Unfortunately for us in the United States, this is once again an Ocean-associated production, this time done with sister-studio Blue Water.
Seemingly flying in the face of this international development is FUNimation’s preview for their own production of Dragon Ball GT, included on the “Kid Boo — A New Beginning” DVD (which contains the final episodes of the Dragon Ball Z TV series):
This month’s Dragon Ball issue (Part 6, Number 2) was the last of the monthlies — Viz has apparently decided that the monthly-comic format is just not that economical for manga, and as such, the rest of the chapters (4 volumes worth, plus the end of vol. 12 and the beginning of vol. 17) will be published in their respective graphic novels only. Additionally, the graphic novels are being re-released in the new, smaller, and more-economical “Shonen Jump” format. These will be roughly the same size as the original Japanese tankōbon and retail for $7.95 each (half of what the larger ones sold for, before the price drop to $13). The new editions of Dragon Ball and Dragon Ball Z volumes 1-7 come out later this month.

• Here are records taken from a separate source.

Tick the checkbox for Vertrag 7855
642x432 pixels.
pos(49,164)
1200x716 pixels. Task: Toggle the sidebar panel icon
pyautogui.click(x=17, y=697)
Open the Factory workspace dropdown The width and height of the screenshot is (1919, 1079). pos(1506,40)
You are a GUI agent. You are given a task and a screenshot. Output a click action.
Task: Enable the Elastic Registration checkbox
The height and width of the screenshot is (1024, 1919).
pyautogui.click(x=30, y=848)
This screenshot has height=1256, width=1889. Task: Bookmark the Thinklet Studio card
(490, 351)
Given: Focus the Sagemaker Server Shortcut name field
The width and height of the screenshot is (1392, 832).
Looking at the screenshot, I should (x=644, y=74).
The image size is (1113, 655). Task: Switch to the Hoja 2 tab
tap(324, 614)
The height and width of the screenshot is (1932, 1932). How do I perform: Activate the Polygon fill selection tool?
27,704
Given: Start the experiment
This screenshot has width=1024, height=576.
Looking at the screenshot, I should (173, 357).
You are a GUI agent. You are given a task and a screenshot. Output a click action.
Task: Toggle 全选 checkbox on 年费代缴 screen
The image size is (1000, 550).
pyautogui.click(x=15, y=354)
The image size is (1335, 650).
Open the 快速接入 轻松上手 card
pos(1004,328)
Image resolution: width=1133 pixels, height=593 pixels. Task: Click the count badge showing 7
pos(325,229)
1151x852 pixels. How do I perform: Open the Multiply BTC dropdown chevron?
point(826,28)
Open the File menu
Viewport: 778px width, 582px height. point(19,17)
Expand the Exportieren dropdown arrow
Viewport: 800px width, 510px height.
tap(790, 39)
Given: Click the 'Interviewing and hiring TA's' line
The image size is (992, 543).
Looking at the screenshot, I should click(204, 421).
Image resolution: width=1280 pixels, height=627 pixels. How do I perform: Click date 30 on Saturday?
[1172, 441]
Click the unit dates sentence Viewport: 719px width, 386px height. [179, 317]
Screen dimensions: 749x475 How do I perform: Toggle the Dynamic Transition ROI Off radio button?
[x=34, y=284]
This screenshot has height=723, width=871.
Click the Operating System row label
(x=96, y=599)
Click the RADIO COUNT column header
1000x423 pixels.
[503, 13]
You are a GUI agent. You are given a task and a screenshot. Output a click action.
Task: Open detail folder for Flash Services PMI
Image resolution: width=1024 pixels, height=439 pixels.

There are an enormous amount of rumors flying around, particularly in light of FUNimation’s strange rap music for the series: Dragon Ball GT‘s earlier episodes will be released later as part of Dragon Ball Z, they are not doing the earlier episodes at all, their site starts with episode summaries around episode fifteen, etc.
Special thanks to Derek Smith for passing along this link to the first volume of DBGT on DVD at RightStuf — the description definitely describes the first episode of the series. However, Rild (the blue character on the front) absolutely does not show up the first 62 minutes of the series. Correct description, incorrect representation? More to come on this one, for sure.